(Stored data entries)
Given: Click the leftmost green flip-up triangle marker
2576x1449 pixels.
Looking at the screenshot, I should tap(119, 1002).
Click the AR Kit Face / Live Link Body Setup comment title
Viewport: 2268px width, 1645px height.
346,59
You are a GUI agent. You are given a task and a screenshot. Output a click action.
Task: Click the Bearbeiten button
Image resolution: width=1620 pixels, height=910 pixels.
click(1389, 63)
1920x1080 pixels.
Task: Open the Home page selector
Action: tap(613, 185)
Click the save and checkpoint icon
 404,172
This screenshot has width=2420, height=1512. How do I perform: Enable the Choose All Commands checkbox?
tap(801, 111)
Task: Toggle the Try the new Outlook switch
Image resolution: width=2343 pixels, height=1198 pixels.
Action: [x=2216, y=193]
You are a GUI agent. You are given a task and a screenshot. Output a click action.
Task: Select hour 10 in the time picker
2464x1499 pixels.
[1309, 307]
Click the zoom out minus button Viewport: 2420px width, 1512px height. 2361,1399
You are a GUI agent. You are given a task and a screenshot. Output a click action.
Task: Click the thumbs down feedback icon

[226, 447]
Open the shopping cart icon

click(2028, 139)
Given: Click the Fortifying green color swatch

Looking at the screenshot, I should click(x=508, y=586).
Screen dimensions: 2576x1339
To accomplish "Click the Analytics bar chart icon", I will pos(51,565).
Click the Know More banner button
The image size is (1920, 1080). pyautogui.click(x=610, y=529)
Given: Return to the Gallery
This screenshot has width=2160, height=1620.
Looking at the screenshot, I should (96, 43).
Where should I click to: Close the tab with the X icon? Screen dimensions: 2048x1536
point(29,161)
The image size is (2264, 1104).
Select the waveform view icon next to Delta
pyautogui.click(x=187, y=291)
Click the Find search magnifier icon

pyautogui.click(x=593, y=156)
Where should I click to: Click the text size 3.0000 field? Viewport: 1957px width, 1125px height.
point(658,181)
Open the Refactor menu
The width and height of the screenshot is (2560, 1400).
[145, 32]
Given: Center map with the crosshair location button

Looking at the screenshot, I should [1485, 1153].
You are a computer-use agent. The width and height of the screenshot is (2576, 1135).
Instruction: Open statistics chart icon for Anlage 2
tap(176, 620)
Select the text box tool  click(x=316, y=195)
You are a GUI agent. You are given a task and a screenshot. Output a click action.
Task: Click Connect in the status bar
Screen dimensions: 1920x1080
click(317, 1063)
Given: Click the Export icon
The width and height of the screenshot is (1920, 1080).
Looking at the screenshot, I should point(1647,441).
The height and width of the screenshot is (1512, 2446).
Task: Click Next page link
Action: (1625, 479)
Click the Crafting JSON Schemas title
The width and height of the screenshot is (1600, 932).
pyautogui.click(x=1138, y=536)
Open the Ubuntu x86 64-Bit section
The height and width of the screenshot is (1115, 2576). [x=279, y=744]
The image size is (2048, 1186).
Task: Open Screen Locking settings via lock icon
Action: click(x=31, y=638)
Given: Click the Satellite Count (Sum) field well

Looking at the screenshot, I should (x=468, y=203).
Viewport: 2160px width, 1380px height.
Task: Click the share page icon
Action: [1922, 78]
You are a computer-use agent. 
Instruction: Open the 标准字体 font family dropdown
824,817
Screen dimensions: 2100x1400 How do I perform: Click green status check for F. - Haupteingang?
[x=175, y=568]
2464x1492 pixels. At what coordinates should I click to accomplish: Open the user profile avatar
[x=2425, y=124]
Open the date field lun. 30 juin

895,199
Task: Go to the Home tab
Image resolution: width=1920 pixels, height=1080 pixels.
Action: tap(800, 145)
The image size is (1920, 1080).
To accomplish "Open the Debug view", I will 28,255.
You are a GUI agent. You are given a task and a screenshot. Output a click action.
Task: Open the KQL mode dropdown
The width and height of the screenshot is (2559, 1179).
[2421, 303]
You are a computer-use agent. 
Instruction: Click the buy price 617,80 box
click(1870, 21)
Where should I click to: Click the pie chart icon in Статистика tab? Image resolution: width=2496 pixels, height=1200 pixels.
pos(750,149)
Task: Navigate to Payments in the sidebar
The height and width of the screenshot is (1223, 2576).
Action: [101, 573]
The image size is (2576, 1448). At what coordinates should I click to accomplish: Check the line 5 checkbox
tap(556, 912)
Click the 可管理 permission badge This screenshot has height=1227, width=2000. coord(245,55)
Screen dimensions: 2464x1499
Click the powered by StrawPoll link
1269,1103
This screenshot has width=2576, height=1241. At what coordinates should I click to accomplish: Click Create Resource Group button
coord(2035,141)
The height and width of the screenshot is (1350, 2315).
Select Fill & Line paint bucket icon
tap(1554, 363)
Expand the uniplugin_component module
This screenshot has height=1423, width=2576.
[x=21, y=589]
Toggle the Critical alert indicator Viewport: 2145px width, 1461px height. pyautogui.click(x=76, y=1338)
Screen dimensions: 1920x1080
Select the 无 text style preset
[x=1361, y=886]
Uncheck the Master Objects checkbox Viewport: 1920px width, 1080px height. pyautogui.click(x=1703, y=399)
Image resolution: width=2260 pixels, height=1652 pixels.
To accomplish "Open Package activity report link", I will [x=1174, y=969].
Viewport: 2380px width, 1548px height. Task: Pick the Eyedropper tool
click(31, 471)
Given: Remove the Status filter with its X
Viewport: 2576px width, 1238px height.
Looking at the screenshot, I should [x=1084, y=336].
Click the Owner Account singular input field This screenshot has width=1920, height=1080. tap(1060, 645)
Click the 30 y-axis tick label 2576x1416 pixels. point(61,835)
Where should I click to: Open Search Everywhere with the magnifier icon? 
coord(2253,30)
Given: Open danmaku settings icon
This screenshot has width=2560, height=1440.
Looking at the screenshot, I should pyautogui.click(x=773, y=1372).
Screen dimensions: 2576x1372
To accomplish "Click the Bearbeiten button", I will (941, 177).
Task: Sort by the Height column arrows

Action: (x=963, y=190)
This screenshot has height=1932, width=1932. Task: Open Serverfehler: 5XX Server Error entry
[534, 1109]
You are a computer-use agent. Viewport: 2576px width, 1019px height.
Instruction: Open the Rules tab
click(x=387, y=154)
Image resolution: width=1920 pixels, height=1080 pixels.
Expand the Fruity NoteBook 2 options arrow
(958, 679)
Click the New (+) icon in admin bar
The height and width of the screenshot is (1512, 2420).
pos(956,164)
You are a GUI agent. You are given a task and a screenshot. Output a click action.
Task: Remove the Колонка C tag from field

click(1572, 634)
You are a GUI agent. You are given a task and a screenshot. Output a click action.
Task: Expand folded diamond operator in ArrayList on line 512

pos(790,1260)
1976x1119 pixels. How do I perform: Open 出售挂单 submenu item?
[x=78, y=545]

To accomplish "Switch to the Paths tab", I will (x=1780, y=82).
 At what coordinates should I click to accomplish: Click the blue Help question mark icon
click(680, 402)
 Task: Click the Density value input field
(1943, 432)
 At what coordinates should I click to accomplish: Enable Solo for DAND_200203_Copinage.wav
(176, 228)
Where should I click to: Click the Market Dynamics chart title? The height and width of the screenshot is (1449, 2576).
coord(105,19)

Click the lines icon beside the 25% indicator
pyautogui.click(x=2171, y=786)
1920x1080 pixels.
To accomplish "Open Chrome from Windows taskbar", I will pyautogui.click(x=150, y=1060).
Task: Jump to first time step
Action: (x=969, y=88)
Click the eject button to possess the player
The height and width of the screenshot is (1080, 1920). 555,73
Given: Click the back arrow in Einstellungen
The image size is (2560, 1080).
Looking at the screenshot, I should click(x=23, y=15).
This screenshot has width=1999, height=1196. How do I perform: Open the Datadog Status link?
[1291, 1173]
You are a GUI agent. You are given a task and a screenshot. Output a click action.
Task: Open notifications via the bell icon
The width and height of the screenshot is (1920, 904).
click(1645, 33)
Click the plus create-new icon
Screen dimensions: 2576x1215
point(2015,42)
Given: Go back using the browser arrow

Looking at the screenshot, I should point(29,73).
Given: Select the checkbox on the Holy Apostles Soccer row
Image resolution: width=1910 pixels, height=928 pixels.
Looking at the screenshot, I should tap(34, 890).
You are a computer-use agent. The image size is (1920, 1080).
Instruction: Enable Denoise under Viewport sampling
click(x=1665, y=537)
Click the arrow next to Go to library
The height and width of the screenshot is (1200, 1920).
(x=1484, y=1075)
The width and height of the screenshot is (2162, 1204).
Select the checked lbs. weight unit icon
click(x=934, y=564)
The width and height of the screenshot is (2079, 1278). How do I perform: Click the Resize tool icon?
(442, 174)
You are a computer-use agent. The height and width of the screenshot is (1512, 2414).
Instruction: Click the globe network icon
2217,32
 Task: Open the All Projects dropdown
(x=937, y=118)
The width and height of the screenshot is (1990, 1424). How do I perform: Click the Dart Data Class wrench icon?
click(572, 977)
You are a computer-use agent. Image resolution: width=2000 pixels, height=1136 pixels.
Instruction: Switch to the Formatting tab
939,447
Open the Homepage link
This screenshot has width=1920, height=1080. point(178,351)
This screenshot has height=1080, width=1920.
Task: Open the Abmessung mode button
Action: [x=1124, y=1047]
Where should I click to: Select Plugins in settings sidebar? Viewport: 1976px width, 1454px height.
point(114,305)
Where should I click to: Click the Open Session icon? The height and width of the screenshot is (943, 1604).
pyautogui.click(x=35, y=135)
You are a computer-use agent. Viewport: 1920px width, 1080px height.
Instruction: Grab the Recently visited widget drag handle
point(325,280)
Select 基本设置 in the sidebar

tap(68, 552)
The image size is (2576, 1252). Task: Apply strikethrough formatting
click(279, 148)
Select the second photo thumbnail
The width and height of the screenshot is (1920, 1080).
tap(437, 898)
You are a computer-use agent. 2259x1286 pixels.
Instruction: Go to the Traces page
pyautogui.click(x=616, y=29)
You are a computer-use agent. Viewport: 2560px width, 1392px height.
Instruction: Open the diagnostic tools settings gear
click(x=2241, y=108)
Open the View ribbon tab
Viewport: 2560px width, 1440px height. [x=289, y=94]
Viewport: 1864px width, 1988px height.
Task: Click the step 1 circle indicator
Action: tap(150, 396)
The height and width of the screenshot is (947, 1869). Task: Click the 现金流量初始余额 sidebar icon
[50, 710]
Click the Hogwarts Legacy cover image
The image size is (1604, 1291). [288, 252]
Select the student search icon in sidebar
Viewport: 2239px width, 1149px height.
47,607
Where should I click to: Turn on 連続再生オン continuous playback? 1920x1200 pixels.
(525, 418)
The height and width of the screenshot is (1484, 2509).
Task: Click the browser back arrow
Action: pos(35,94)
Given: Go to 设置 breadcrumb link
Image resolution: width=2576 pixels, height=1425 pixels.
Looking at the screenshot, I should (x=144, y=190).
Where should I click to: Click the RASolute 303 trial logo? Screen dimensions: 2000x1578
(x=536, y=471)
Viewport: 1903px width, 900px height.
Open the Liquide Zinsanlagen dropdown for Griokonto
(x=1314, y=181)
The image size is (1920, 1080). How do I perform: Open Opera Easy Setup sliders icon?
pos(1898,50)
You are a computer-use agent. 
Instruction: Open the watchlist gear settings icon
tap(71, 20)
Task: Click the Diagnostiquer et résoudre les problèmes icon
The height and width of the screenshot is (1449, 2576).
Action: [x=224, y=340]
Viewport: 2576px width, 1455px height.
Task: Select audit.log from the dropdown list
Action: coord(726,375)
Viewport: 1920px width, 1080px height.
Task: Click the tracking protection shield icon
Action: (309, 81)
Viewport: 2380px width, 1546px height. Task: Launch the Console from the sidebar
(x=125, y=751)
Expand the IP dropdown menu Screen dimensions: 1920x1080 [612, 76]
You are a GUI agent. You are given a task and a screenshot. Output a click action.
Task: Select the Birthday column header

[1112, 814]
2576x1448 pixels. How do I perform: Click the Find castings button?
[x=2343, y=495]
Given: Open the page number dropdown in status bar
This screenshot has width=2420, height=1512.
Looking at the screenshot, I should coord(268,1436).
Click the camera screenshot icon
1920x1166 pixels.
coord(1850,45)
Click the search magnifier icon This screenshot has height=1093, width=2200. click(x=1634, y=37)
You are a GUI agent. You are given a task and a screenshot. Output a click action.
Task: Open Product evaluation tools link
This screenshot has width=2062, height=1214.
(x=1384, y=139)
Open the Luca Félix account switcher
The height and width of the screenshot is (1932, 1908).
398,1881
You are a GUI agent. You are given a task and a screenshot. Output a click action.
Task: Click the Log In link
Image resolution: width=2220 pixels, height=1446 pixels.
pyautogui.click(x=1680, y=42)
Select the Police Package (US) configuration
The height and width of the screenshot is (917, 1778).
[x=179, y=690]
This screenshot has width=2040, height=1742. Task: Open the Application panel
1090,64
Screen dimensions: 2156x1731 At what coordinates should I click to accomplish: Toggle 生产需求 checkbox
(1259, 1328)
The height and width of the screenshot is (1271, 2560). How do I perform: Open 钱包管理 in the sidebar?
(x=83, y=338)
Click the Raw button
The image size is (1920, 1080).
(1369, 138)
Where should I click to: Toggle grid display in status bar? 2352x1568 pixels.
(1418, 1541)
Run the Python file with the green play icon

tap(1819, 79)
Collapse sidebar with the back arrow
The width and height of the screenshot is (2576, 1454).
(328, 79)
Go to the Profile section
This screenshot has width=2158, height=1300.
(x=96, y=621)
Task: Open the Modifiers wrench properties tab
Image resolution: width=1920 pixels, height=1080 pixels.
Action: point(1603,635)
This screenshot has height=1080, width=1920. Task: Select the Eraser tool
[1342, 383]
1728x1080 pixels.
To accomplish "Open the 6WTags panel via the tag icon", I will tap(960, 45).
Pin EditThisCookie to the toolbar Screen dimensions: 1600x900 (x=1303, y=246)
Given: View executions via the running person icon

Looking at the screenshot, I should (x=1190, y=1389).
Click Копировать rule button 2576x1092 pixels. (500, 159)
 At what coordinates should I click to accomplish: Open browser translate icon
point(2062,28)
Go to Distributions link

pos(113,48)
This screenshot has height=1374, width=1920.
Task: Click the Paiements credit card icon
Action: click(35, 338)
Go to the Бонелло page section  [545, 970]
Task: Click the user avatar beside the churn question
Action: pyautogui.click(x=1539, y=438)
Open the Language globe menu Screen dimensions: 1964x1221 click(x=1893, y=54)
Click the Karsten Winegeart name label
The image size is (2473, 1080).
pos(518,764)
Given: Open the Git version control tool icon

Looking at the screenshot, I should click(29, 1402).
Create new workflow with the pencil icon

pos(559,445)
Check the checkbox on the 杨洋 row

| ABOUT THIS EXERCISE |
Find every line in the records above that contains the word "label", and copy each one.

| FINISHED EXERCISE |
Click the 30 y-axis tick label 2576x1416 pixels. point(61,835)
Click the Karsten Winegeart name label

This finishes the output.